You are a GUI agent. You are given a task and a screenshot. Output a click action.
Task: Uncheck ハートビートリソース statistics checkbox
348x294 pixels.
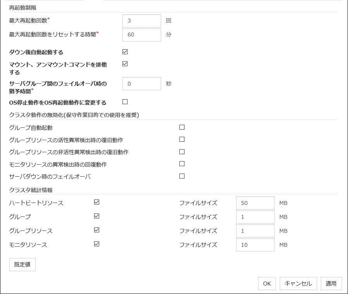tap(97, 202)
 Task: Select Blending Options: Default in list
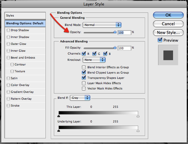click(25, 23)
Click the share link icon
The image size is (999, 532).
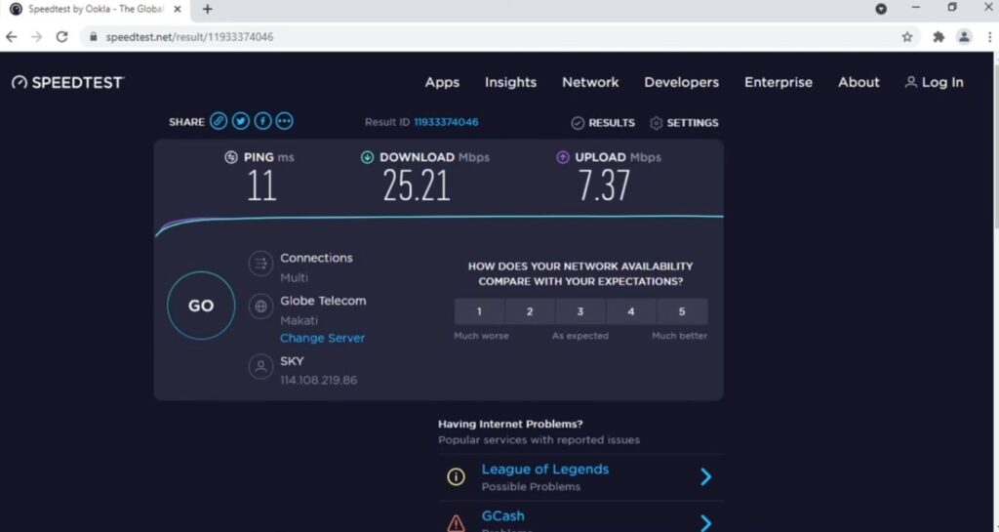click(x=219, y=122)
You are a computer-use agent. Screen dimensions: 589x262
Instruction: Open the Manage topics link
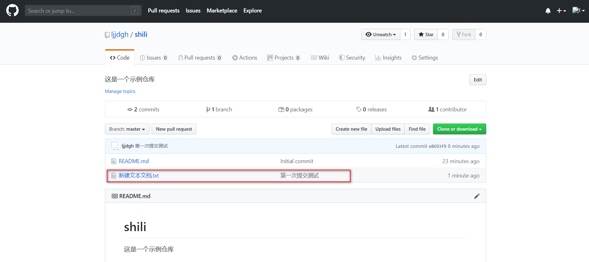click(x=120, y=91)
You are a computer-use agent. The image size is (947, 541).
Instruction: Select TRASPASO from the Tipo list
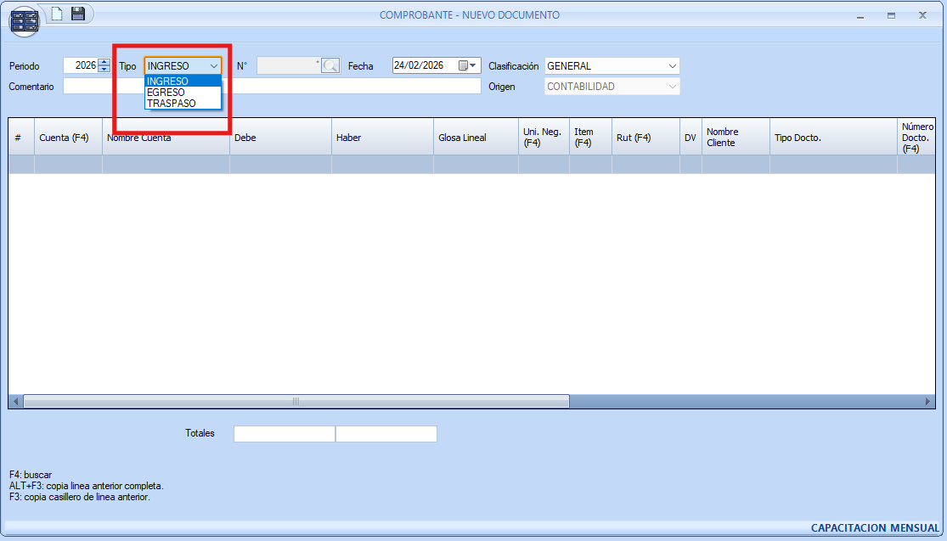[171, 104]
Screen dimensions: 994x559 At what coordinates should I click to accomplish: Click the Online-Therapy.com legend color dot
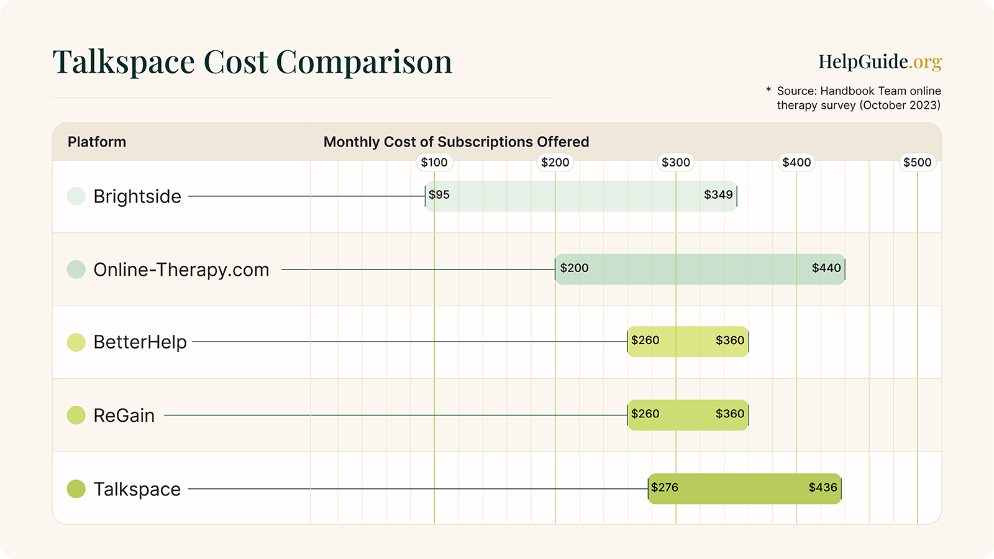coord(76,270)
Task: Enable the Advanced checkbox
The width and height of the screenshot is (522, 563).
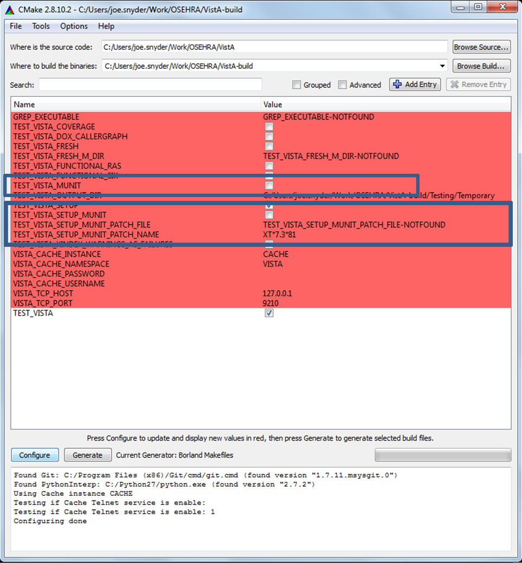Action: click(342, 85)
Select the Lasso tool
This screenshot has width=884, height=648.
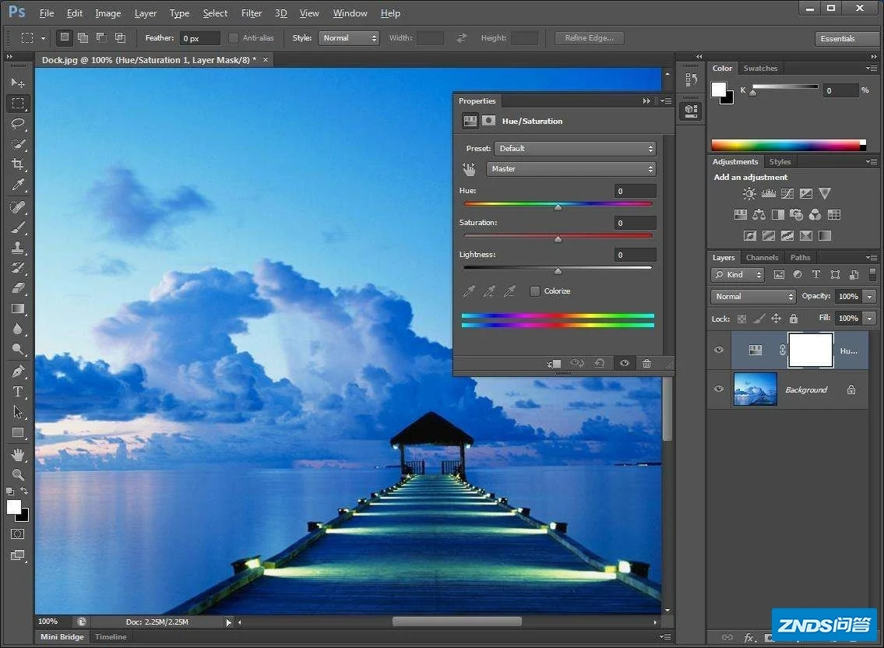click(x=18, y=124)
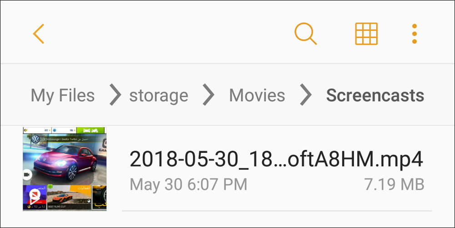The height and width of the screenshot is (228, 455).
Task: Navigate to the storage breadcrumb
Action: click(158, 95)
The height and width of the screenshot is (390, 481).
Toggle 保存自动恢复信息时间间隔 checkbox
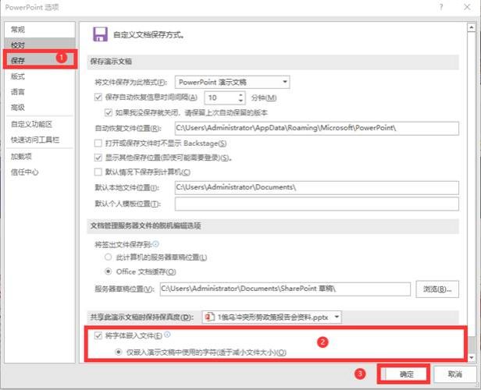click(98, 98)
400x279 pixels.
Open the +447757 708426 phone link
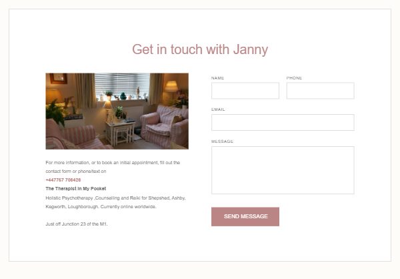63,180
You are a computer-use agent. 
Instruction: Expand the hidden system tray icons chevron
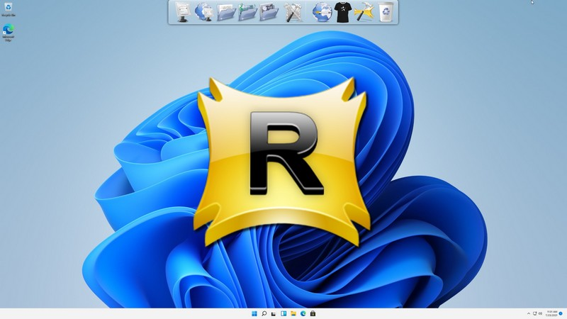click(x=528, y=313)
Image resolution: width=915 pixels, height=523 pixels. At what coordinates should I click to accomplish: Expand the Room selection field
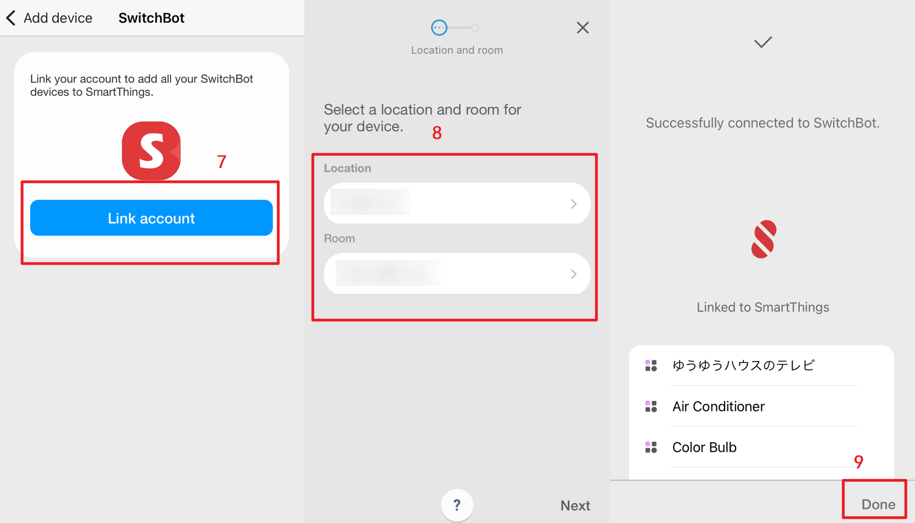point(456,273)
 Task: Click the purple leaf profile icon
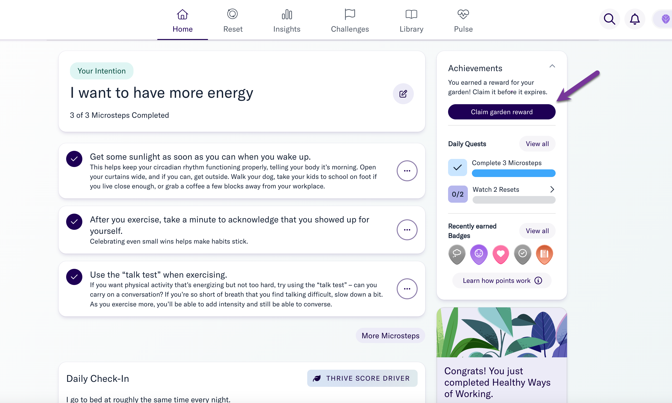click(x=665, y=19)
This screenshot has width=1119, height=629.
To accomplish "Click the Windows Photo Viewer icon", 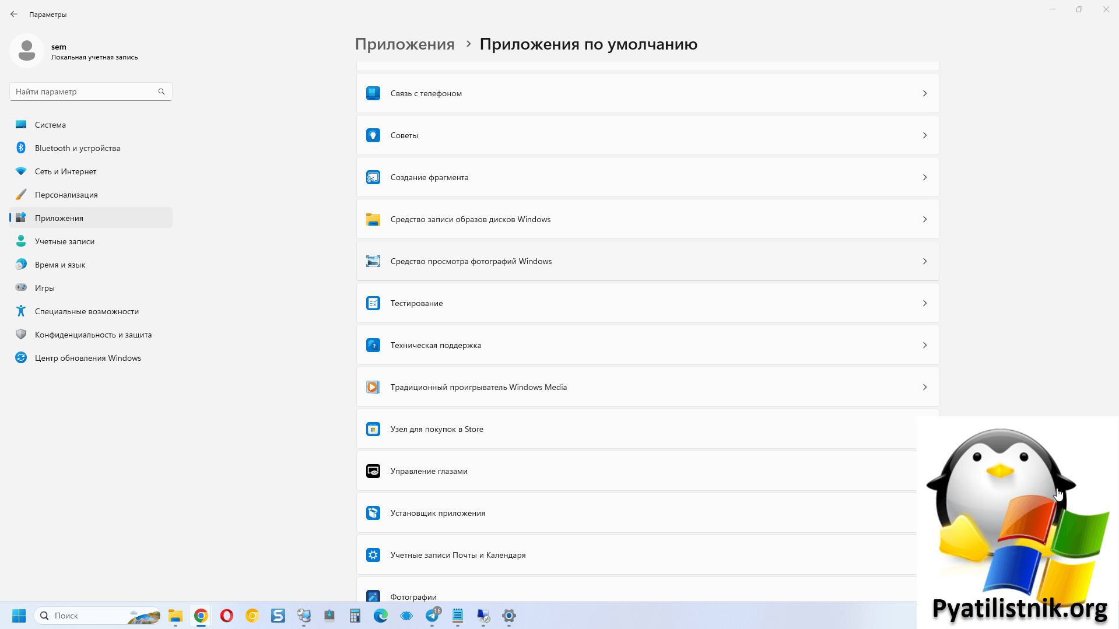I will coord(373,261).
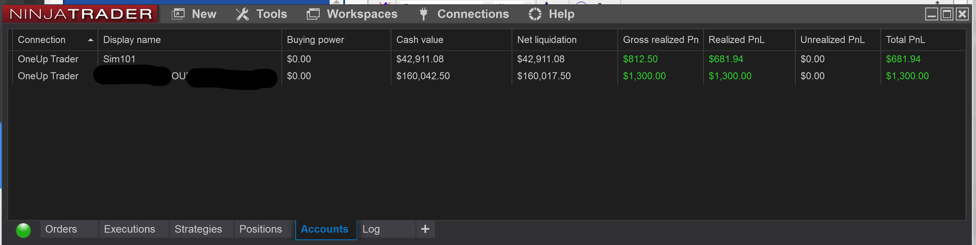Click the Workspaces stacked windows icon

313,14
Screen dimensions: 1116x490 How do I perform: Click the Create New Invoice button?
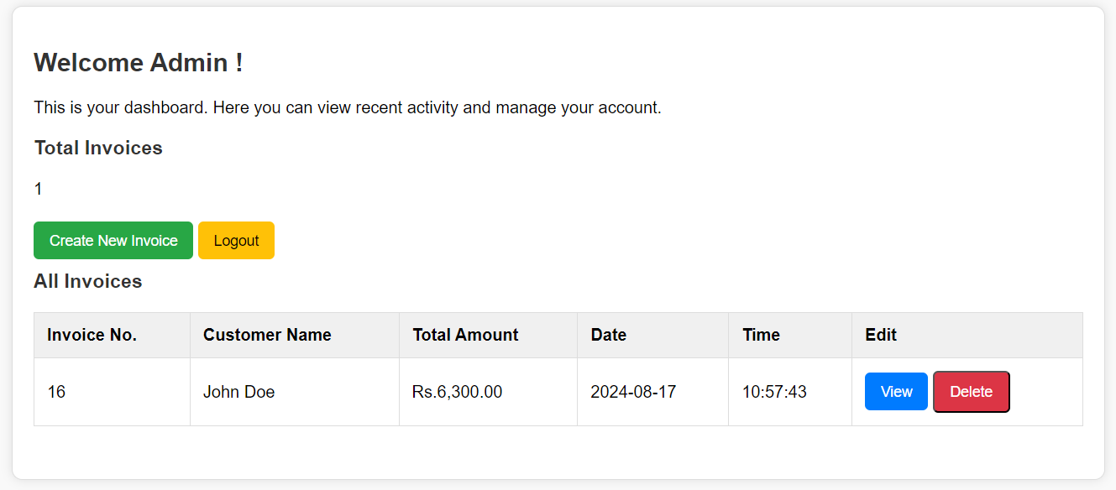[113, 241]
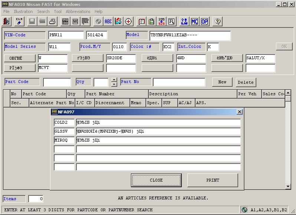The height and width of the screenshot is (215, 296).
Task: Click the globe icon in the status bar
Action: (x=244, y=210)
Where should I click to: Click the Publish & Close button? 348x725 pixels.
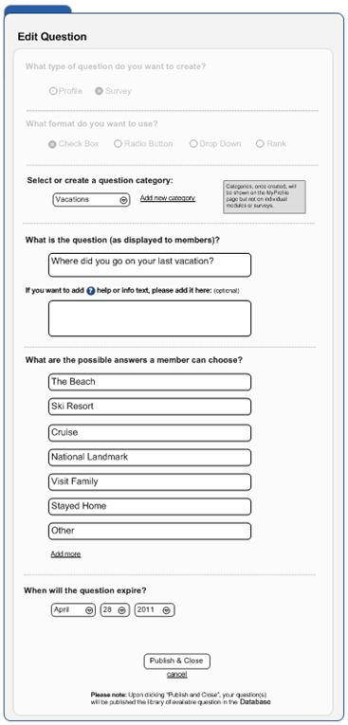[176, 662]
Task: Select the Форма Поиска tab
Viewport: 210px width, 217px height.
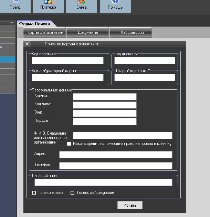Action: click(34, 24)
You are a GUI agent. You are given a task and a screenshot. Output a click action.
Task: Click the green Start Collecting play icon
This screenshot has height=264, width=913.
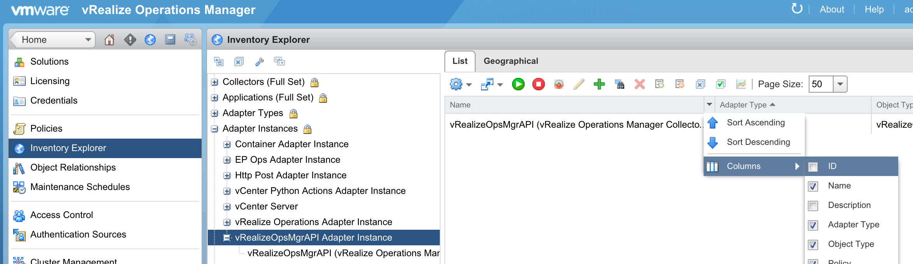coord(518,84)
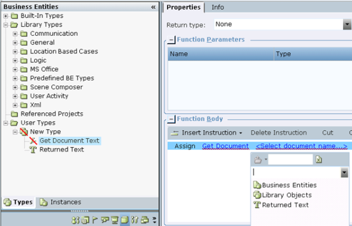Click the Excel sheet icon in the popup
Screen dimensions: 352x226
coord(319,160)
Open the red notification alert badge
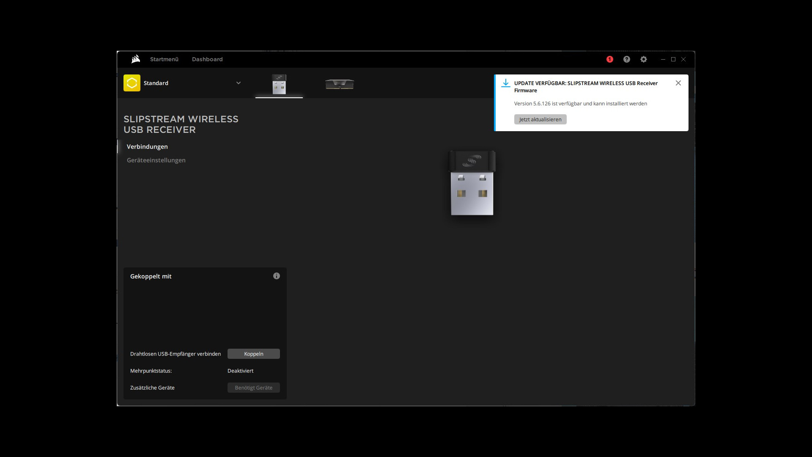Viewport: 812px width, 457px height. click(609, 59)
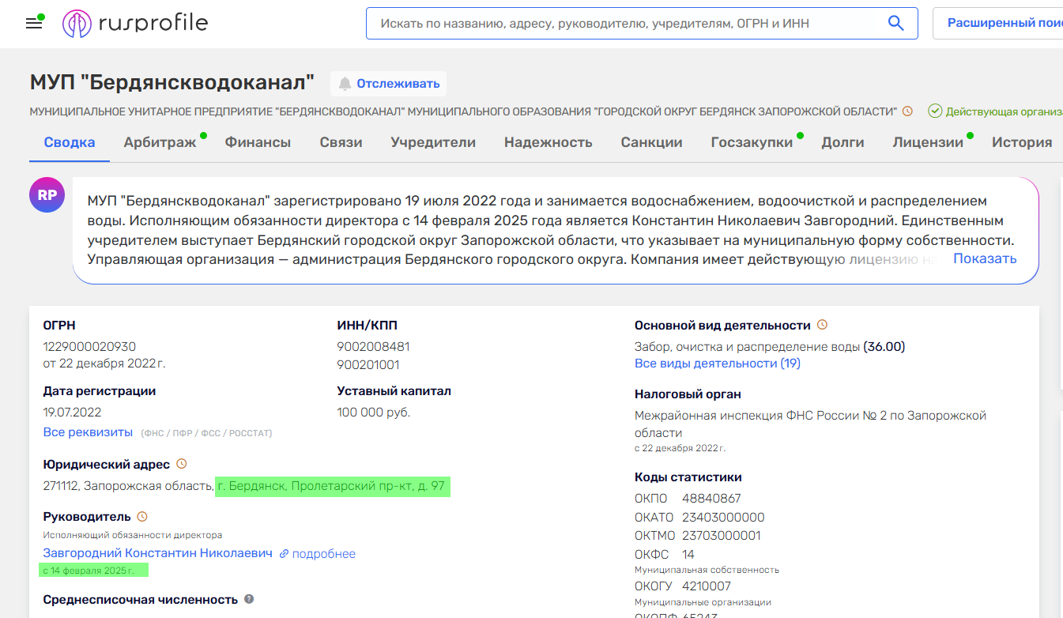Select the Санкции tab

pos(653,141)
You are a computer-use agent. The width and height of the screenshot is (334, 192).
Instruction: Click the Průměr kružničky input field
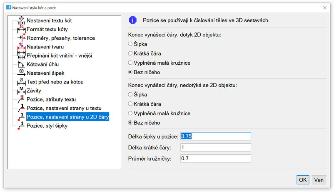(215, 158)
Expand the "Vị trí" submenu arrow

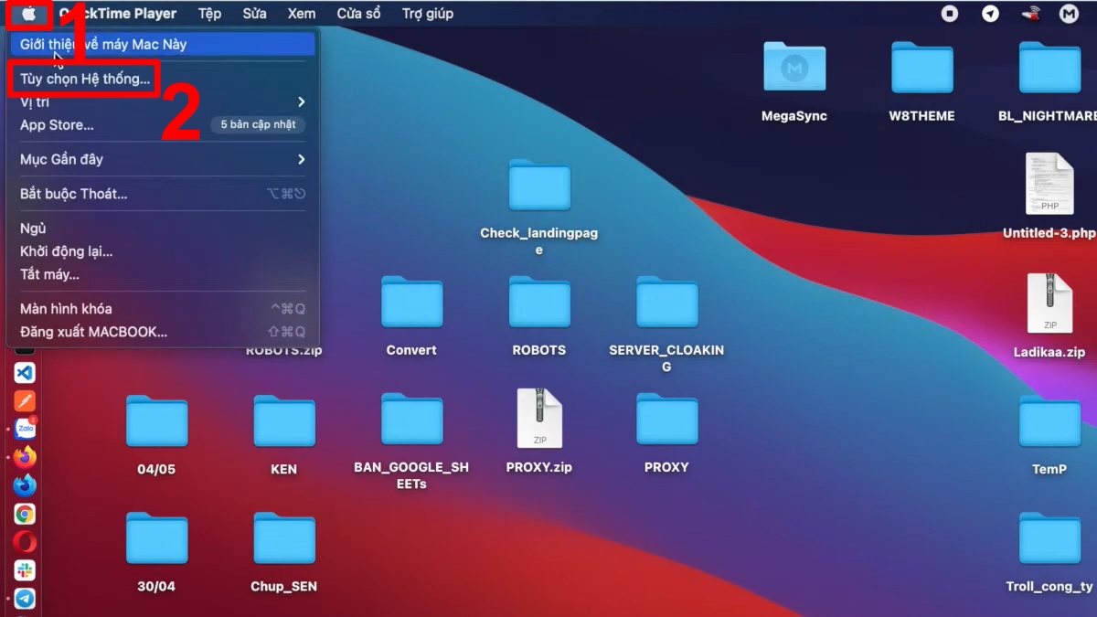coord(301,101)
==========
REQUIRED TASK —
Return each line of the material above that contains the string "dimensions".

REPLY —
You are a computer-use agent. Screen dimensions: 589x262
Screen dimensions: 994x559 At what coordinates should I click to accomplish: Click the Online-Therapy.com legend color dot
Screen dimensions: 1116x490 How do I perform: Click the Create New Invoice button?
Screen dimensions: 352x226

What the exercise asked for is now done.